Week 1: vision should be improving. If it is not, or if new symptoms have appeared, in-person review is appropriate. Do not wait for the scheduled six-week appointment if symptoms are worsening, contact us and we will bring your review forward.
Month 1: residual blur that is stable (same every day) is likely residual refractive error, addressable by enhancement at three months. Residual blur that is progressive is not normal and requires assessment. If this describes you, book a review rather than simply increasing your drop use, progression is a trigger for examination, not self-management.
Who This Is Not For
This page is not for patients with minor, stable symptoms who are within the expected dry eye recovery window. If your vision fluctuates depending on time of day, humidity, or screen use but is generally improving week on week, you are almost certainly experiencing normal post-LASIK dry eye. If you are in doubt, contact Blue Fin Vision® directly, a brief telephone assessment takes two minutes and eliminates the uncertainty.
Clinical Perspective
At Blue Fin Vision® clinic, Mr Mfazo Hove provides every LASIK patient with a direct post-operative contact route for clinical concerns, not a generic enquiries inbox, so you can speak to the surgical team who know your eyes, not a call centre. In our 2024-2025 LASIK series, the unplanned post-operative contact rate was under 5%, and fewer than 0.5% of patients required intervention beyond the standard follow-up schedule. This is often not explained clearly before surgery elsewhere, patients are told what to expect in the best case, not what the warning signs look like.
Clinical Takeaway
Vision should improve after LASIK, not deteriorate. Fluctuation in the first four weeks is almost always dry eye. Worsening vision, pain, or new symptoms beyond the dry eye window require prompt review. At Blue Fin Vision®, Mr Mfazo Hove provides every patient with direct post-operative contact and a structured review schedule. Most complications are treatable, when caught early. If you recognise your current symptoms in the urgent or same-day categories above, call Blue Fin Vision® now, the decision to seek help should take minutes, not weeks.
References
- Bafna S, Yoo SH. Postoperative LASIK complications: incidence, management, and outcomes. Surv Ophthalmol. 2023;68(3):445-62.

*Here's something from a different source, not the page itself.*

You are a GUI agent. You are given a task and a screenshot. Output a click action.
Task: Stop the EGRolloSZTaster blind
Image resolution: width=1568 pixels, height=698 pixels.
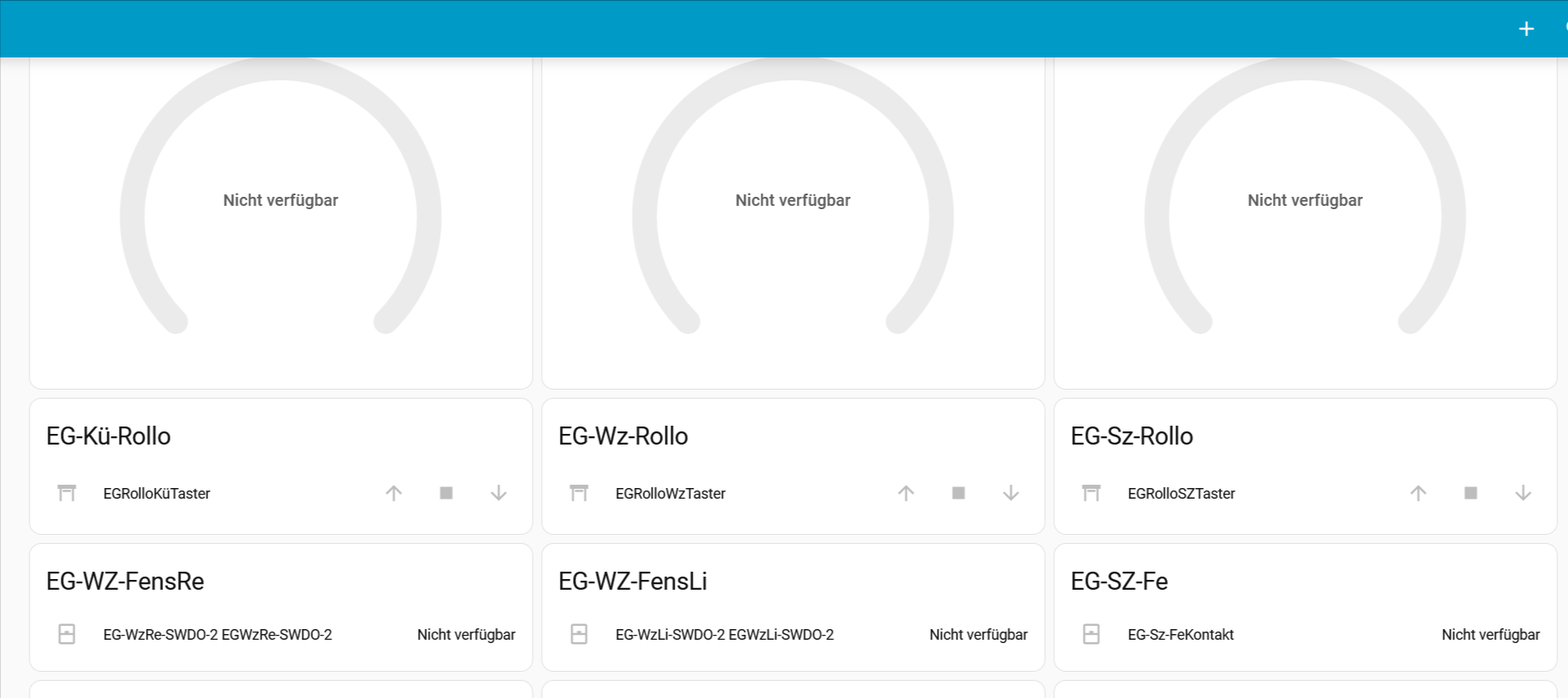[x=1470, y=493]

- Schallhorn SC, Farjo AA, Huang D, Boxer Wachler BS, Trattler WB, Tanzer DJ, et al. Wavefront-guided LASIK for the correction of primary myopia and myopic astigmatism: a report by the American Academy of Ophthalmology. Ophthalmology. 2008;115(7):1249-61.

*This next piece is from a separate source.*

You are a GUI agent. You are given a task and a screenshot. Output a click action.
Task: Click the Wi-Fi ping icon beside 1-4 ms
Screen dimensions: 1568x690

- Randleman JB, Russell B, Ward MA, Thompson KP, Stulting RD. Risk factors and prognosis for corneal ectasia after LASIK. Ophthalmology. 2003;110(2):267-75.
- Solomon KD, Fernandez de Castro LE, Sandoval HP, Biber JM, Groat B, Neff KD, et al. LASIK world literature review: quality of life and patient satisfaction. Ophthalmology. 2009;116(4):691-701.
- Azar DT, Chang JH, Han KY. Wound healing after keratorefractive surgery: review of biological and optical considerations. Cornea. 2012;31(Suppl 1):S9-19.